作業内容:
1 - Redmineの記事で、管理画面にログインするときに入力したユーザー名とパスワードは何か。
2 - Redmineの記事の続きを、最後の文の後から書き進めてください。

本文:
* * * * * * *

Redmineの公式Dockerイメージを例に、自分に合ったDockerの使い方を探る
Posted on 2016/11/20(Sun) 01:05 in technical
はじめに
Dockerは非常に簡単にアプリケーションをデプロイすることができて、環境に対する悩みをかなりの割合で解消してくれる。
とはいえ、イメージを公開してくれている人には非常に申し訳ないのだけど、自分で作ったイメージか公式(≒開発元が提供している)イメージ以外の公開イメージを使うのは、それはそれで気が引けてしまう。
などと及び腰なことを考えていると、プラグインや設定の追加変更を目前に、やはり単に起動するだけでは思い通りにならないという悩みを抱えることになる。
今回は Redmineの公式コンテナイメージ を例に、Docker利用上の作法を探ってみる。
警告
大体は redmine の公式コンテナイメージの使い方に終始します。
環境
環境については、以下の通り。
$ cat /etc/lsb-release DISTRIB_ID=Ubuntu DISTRIB_RELEASE=16.04 DISTRIB_CODENAME=xenial DISTRIB_DESCRIPTION="Ubuntu 16.04.1 LTS" $ docker -v Docker version 1.12.1, build 23cf638 $ docker-compose -v docker-compose version 1.8.1, build 878cff1
また、一般ユーザーが Docker グループに所属しているという前提で進行する。
Redmineを起動する
Redmine公式のドキュメント によれば、SQLite3、PostgreSQL、MySQL(MariaDB)が使えるらしいので、今回はMariaDBを使用することにする。
まずは、以下のような docker-compose.yml を作成した。
version: '2' services: redmine: image: redmine:3.2 ports: - 3000:3000 environment: REDMINE_DB_MYSQL: db REDMINE_DB_PASSWORD: password depends_on: - db restart: always db: image: mariadb:10.0 environment: MYSQL_ROOT_PASSWORD: password MYSQL_DATABASE: redmine restart: always volumes: - ./mysql_conf.d:/etc/mysql/conf.d/ - ./mysql_data:/var/lib/mysql
そして起動する。
$ docker-compose up -d
これで、 http://localhost:3000 にでもアクセスすればRedmineの画面とご対面だ。
それにしても手軽だなぁ。
メールの設定追加
さて Username: admin / Password: admin でログインしてRedmineの管理画面に辿り着いた僕は、メールの設定をしないといけないことに気付いた。
config/configuration.yml を編集するように言われるので、公式コンテナイメージではどうなっているか見てみると、こんな感じだった。

* * * * * * *

提供資料:
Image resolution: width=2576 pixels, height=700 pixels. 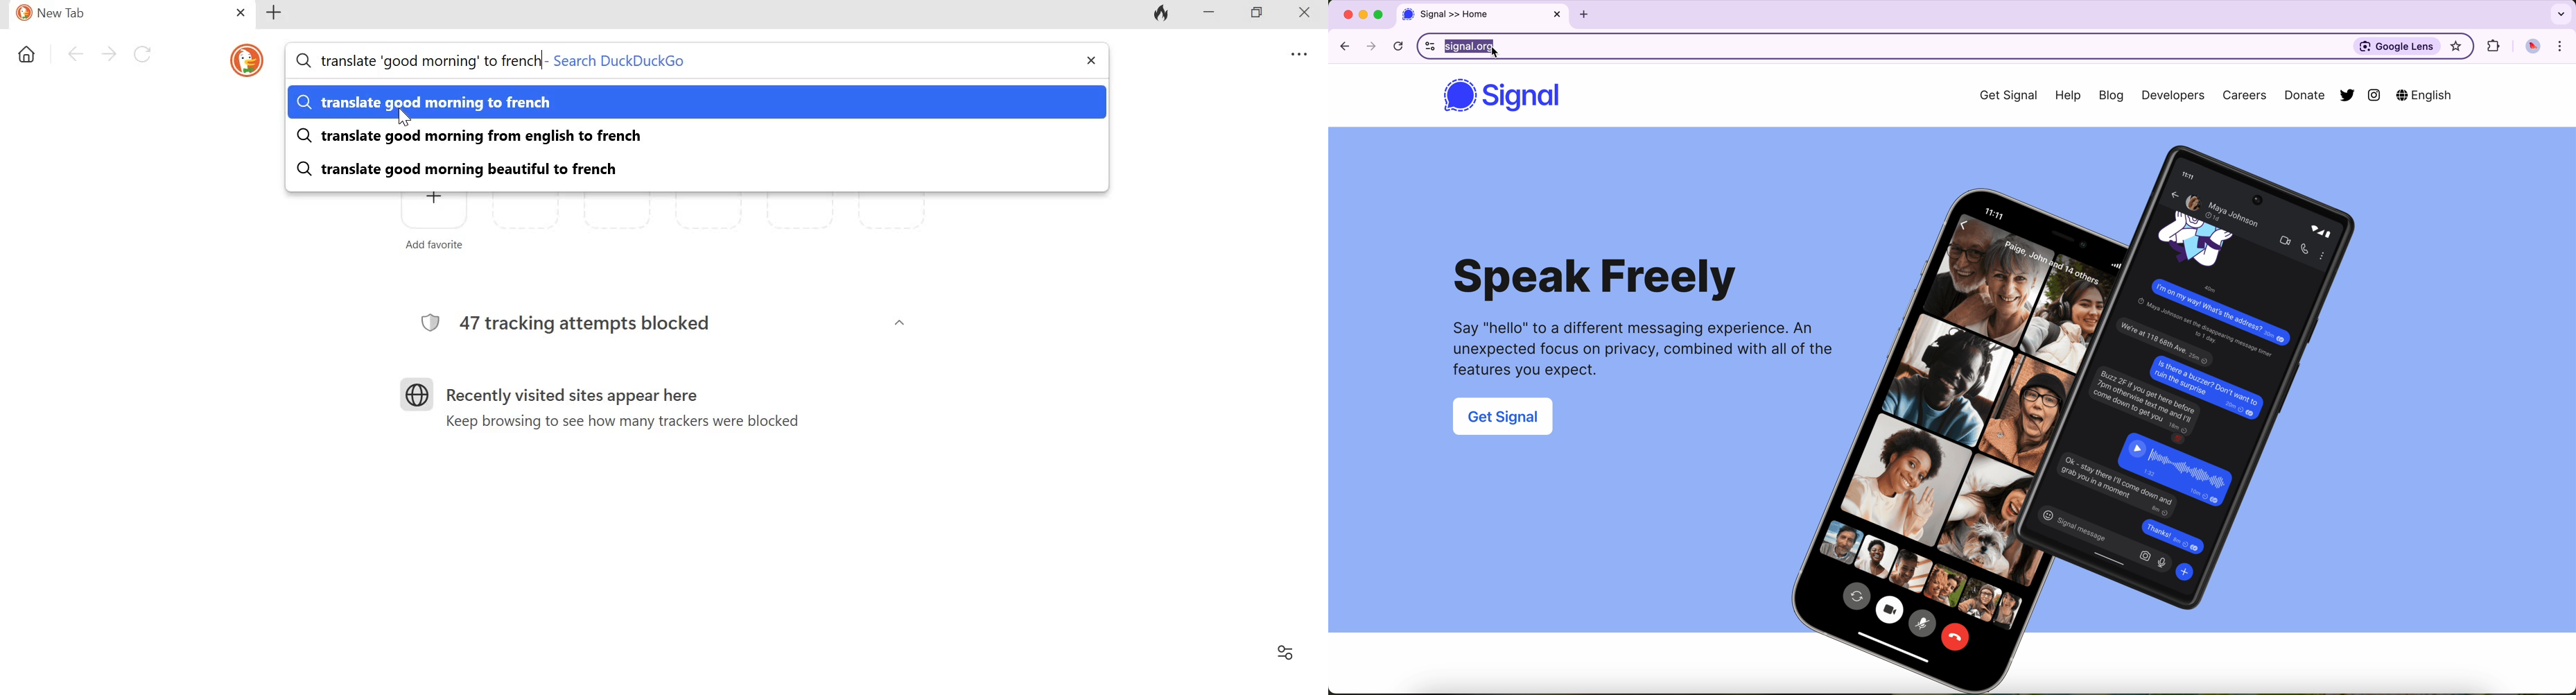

* * * * * * *

各作業の結果:
1 - ユーザー名は admin、パスワードも admin。

2 -
$ docker exec -it redmine_redmine_1 ls -l config total 75 -rw-rw-r-- 1 redmine redmine 219 Oct 10 07:50 additional_environment.rb.example -rw-rw-r-- 1 redmine redmine 3490 Oct 10 07:50 application.rb -rw-rw-r-- 1 redmine redmine 171 Oct 10 07:50 boot.rb -rw-rw-r-- 1 redmine redmine 8140 Oct 10 07:50 configuration.yml.example -rw-r--r-- 1 root root 132 Nov 19 14:39 database.yml -rw-rw-r-- 1 redmine redmine 1137 Oct 10 07:50 database.yml.example -rw-rw-r-- 1 redmine redmine 586 Oct 10 07:50 environment.rb drwxrwxr-x 2 redmine redmine 4096 Oct 10 07:50 environments drwxrwxr-x 2 redmine redmine 4096 Nov 19 14:39 initializers drwxrwxr-x 2 redmine redmine 4096 Oct 10 07:50 locales -rw-rw-r-- 1 redmine redmine 17323 Oct 10 07:50 routes.rb -rw-rw-r-- 1 redmine redmine 5526 Oct 10 07:50 settings.yml
つまり設定ファイルを書いて送り込めばいい。
まずは configuration.yml.example に倣って、以下のように configuration.yml を書いてみる。(ここではGmailを例にしてみる)
default: email_delivery: delivery_method: :smtp smtp_settings: enable_starttls_auto: true address: "smtp.gmail.com" port: 587 domain: "example.com" # 'your.domain.com' for GoogleApps authentication: :login user_name: "redmine@example.com" password: "password"
dockerにはホストからコンテナ内にファイルコピーが可能なので、上記ファイルをコピーして、サービスを再起動する。
$ docker cp configuration.yml redmine_redmine_1:/usr/src/redmine/config/configuration.yml $ docker-compose restart
これを手間と見るかどうかは人による気がする。
確かにメール位は docker-compose で environment に設定できた方が良いかもね。
environment で設定できそうかどうかは docker inspect redmine:3.2 のようにして確認できるので、初めて触れるイメージにはとりあえず叩いてみるのも良さそうだ。
テーマの追加
Redmineのテーマを変えたい場合はどうしよう。
場所はここ。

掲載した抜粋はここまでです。